Task description:
Write out again, exactly, the lines below starting at the one with "福岡市博多区 (142, 800)" and ending at the one with "[bbcspencer on Apple Podcast] (137, 2181)".

(Stored items)
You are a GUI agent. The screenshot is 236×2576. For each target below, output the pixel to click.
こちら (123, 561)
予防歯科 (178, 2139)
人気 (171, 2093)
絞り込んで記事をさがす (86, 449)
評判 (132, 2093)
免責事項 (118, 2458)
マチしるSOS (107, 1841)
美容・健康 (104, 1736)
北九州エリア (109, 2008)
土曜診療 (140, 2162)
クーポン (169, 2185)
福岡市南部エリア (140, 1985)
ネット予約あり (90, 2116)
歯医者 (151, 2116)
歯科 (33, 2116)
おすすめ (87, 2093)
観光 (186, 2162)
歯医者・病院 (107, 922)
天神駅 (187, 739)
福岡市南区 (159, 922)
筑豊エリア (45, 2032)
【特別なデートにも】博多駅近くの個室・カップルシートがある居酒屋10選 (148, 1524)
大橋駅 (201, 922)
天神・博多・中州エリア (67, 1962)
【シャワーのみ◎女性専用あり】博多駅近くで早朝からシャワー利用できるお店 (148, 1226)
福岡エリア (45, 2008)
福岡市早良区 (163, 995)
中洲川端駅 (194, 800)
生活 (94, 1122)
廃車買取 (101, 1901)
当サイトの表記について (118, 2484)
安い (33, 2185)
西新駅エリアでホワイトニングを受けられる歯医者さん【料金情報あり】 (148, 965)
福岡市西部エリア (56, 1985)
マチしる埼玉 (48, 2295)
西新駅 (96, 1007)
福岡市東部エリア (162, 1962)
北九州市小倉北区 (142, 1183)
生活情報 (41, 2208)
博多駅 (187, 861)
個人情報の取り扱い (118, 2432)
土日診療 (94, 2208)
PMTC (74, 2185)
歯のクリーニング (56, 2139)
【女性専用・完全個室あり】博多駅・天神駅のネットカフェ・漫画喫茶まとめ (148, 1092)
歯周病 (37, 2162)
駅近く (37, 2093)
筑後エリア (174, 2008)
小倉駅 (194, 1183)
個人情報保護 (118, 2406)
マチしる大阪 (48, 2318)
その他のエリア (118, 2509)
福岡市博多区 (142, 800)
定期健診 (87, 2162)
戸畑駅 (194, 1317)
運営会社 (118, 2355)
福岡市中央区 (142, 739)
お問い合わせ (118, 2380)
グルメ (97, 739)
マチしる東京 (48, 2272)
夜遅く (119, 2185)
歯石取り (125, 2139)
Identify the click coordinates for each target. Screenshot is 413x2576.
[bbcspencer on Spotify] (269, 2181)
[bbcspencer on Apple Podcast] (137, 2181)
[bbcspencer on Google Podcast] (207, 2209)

---

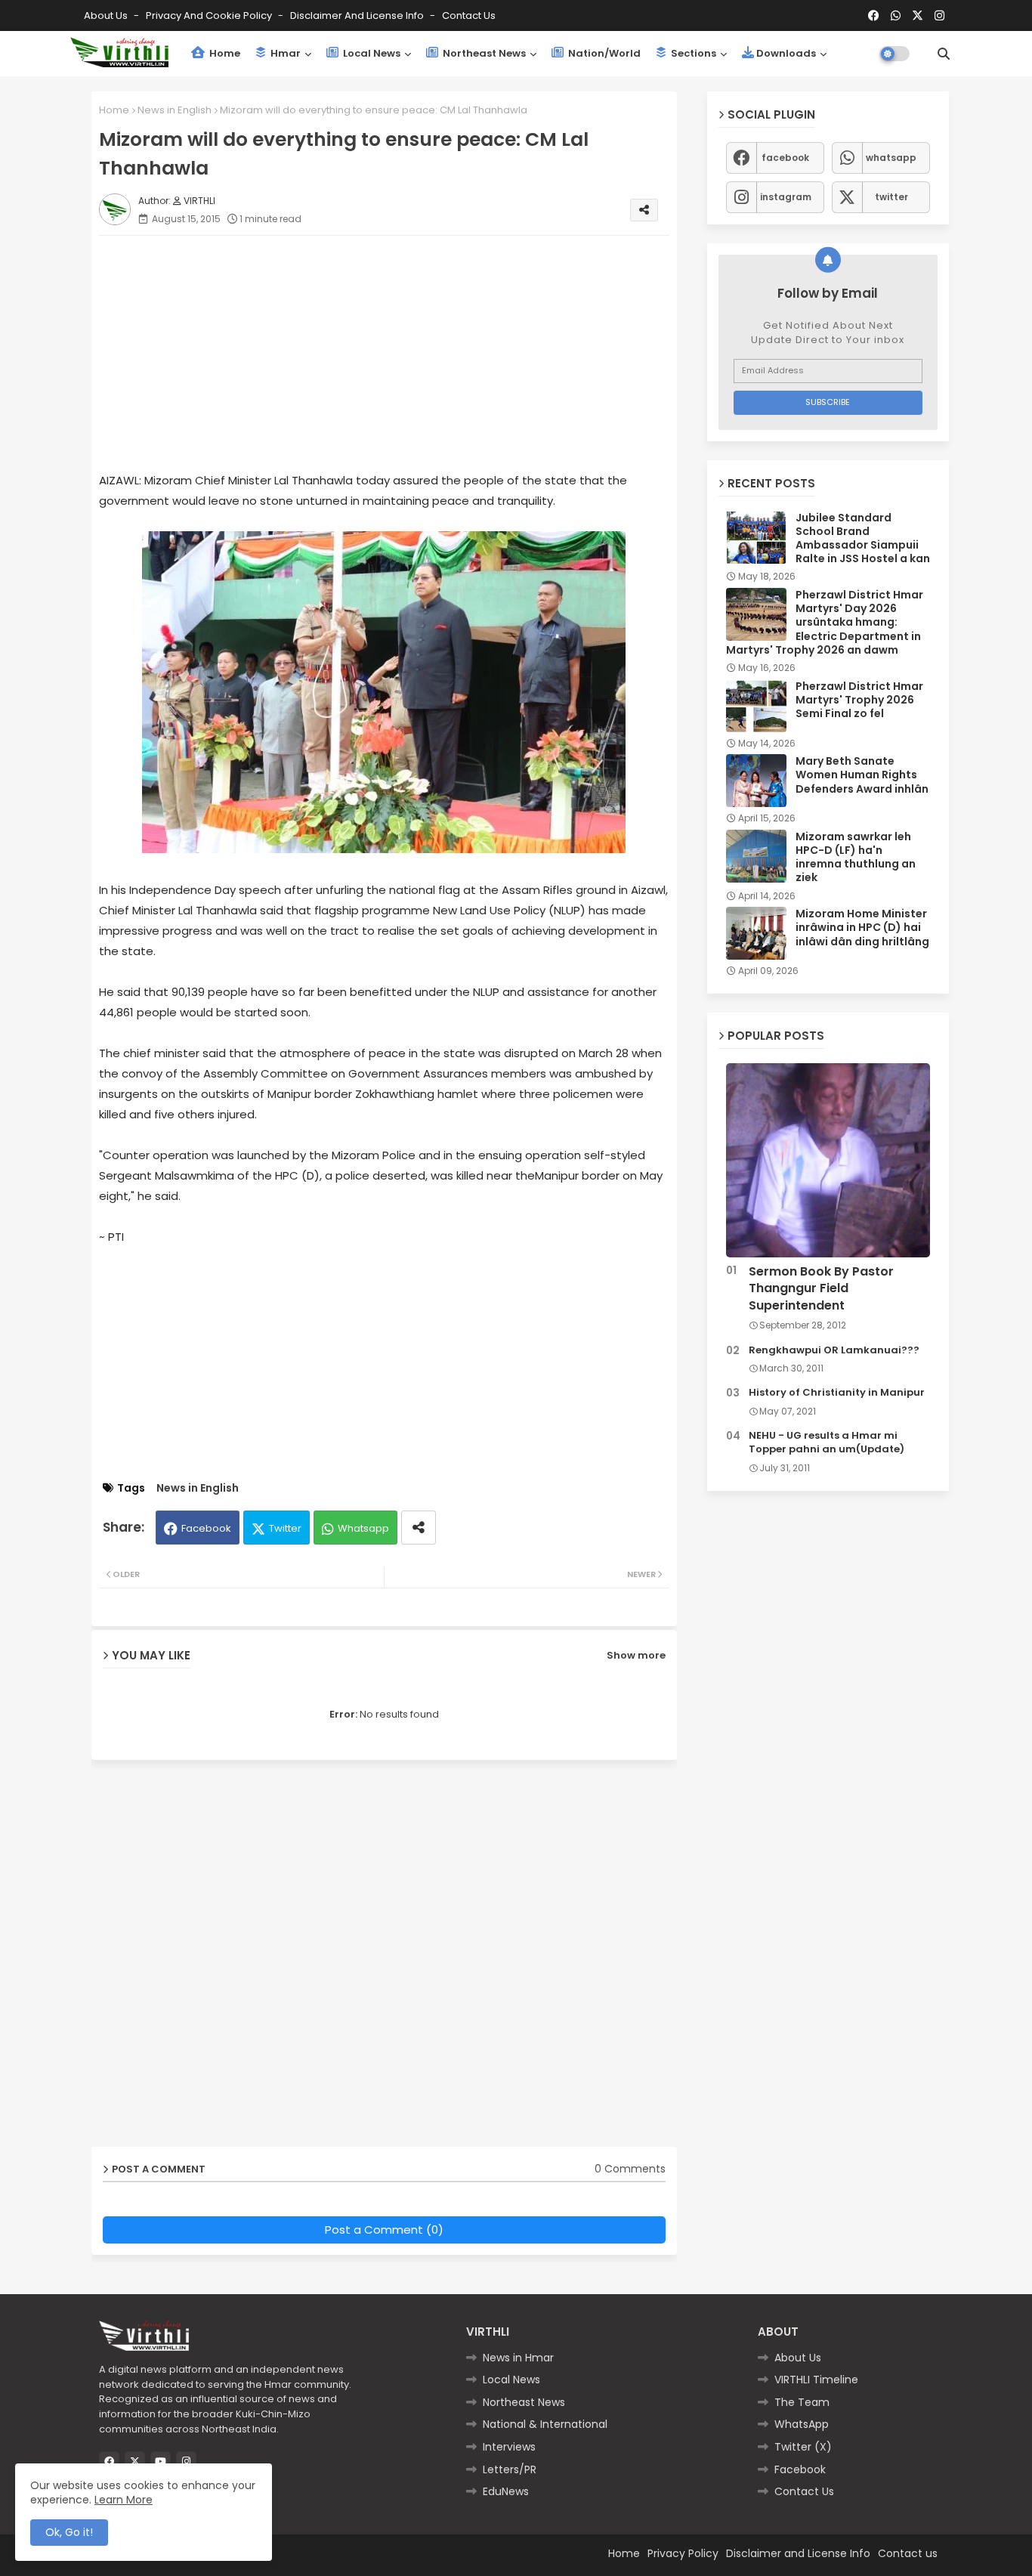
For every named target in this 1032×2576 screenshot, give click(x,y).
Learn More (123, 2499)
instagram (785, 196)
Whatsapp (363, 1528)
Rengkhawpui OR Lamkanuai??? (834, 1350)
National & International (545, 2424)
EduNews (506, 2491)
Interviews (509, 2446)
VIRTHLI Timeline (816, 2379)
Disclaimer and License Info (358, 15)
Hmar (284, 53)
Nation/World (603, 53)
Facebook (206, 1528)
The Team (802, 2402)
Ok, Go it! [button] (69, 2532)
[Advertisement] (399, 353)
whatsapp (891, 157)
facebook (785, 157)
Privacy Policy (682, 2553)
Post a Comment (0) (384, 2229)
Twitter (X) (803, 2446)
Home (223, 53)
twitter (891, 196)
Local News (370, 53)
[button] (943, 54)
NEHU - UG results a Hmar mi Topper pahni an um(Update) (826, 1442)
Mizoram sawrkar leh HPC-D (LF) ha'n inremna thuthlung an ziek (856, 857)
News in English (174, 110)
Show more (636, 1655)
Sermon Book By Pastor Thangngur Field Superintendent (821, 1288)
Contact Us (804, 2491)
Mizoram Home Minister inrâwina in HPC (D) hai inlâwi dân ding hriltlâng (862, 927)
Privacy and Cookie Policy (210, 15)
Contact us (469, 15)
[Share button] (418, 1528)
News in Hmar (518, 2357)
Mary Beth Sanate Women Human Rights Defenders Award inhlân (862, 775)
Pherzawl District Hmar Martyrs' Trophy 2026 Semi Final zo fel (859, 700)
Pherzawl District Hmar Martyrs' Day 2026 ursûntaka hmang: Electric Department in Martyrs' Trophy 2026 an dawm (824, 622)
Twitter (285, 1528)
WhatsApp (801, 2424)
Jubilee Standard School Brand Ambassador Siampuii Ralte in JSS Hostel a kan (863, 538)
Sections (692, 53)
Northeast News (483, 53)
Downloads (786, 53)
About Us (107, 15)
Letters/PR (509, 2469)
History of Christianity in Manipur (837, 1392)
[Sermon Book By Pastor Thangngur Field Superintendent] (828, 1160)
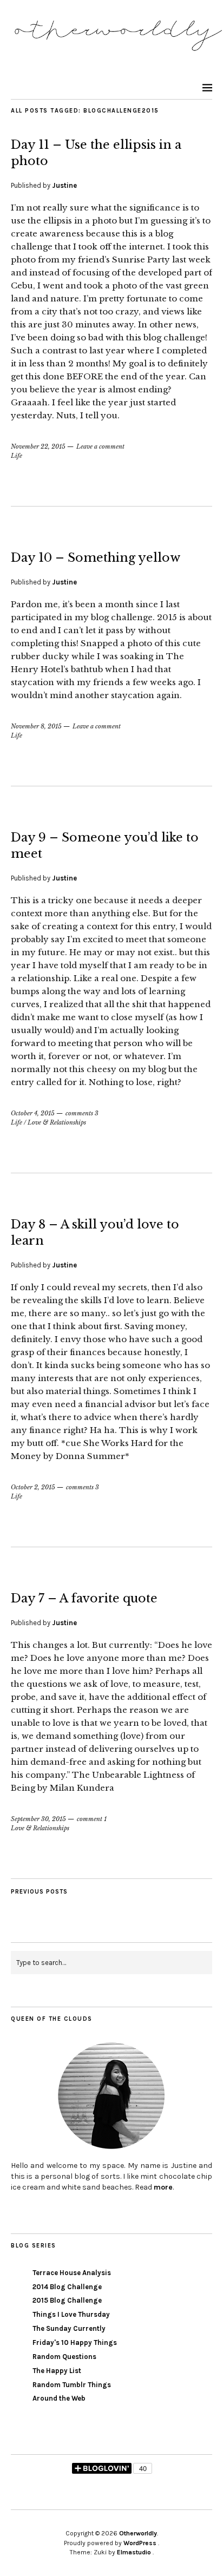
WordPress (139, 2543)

Answer to the problem:
福岡市博多区 (142, 800)
定期健診 (87, 2162)
戸畑駅 (194, 1317)
運営会社 (118, 2355)
福岡市中央区 (142, 739)
お問い合わせ (118, 2380)
グルメ (97, 739)
マチしる東京 (48, 2272)
夜遅く (119, 2185)
歯石取り (125, 2139)
Identify the click coordinates for each target. Screenshot is 413x2576.
[bbcspencer on Spotify] (269, 2181)
[bbcspencer on Apple Podcast] (137, 2181)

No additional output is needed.